(To do): Leave every picture out, and retype all the remaining records exactly.

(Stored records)
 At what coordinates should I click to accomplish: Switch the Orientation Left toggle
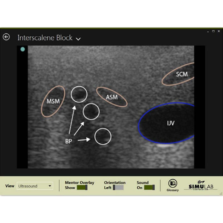(x=119, y=188)
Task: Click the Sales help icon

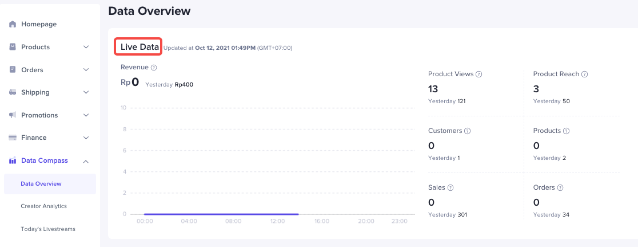Action: point(450,188)
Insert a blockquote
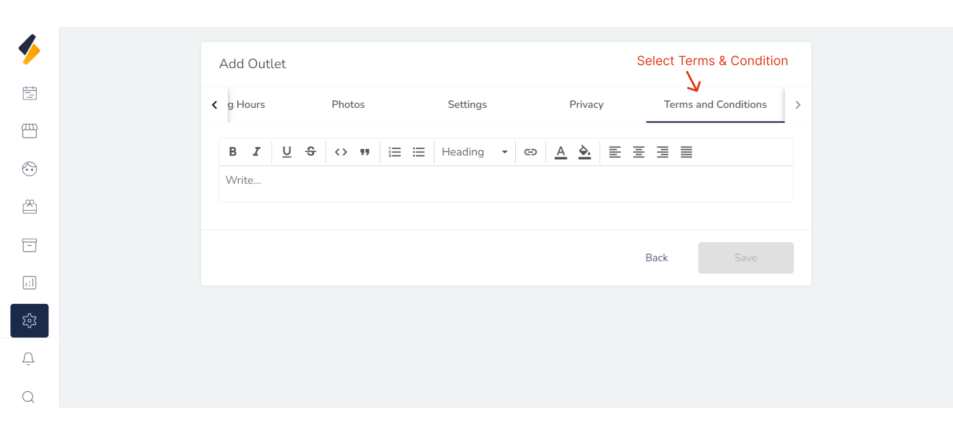 pos(365,152)
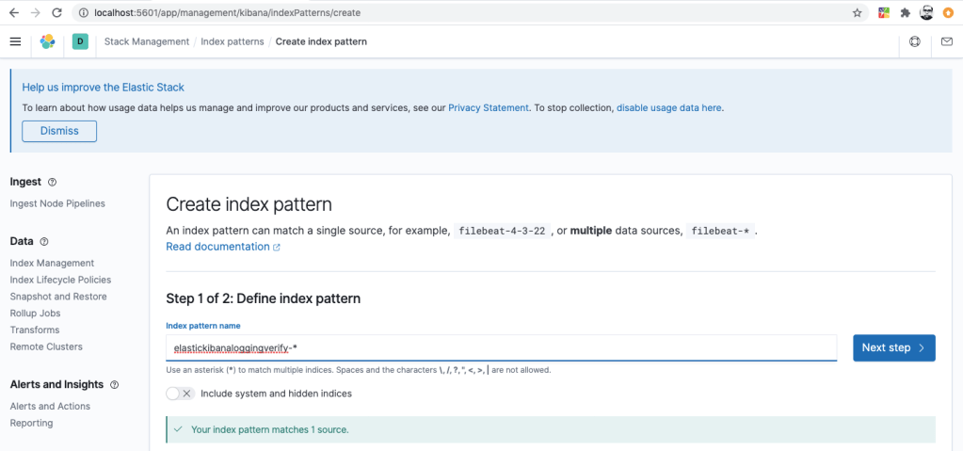This screenshot has width=963, height=451.
Task: Click the help icon next to Ingest
Action: [52, 182]
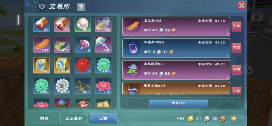Remove the 水晶睡莲X21 listing via 下架

tap(237, 70)
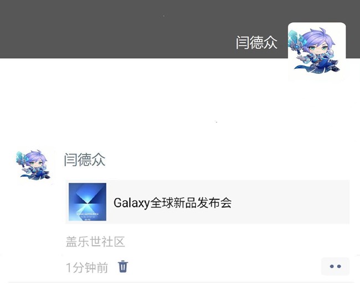Viewport: 360px width, 286px height.
Task: Tap the small avatar beside the post
Action: [x=34, y=165]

(Solution to the problem):
 At what coordinates should I click to accomplish: Switch the Orientation Left toggle
(x=119, y=188)
Task: Click the Sales help icon

Action: point(450,188)
Insert a blockquote
 pos(365,152)
This screenshot has width=963, height=451.
Task: Click the help icon next to Ingest
Action: [52, 182]
Remove the 水晶睡莲X21 listing via 下架

tap(237, 70)
Viewport: 360px width, 286px height.
Task: Tap the small avatar beside the post
Action: [x=34, y=165]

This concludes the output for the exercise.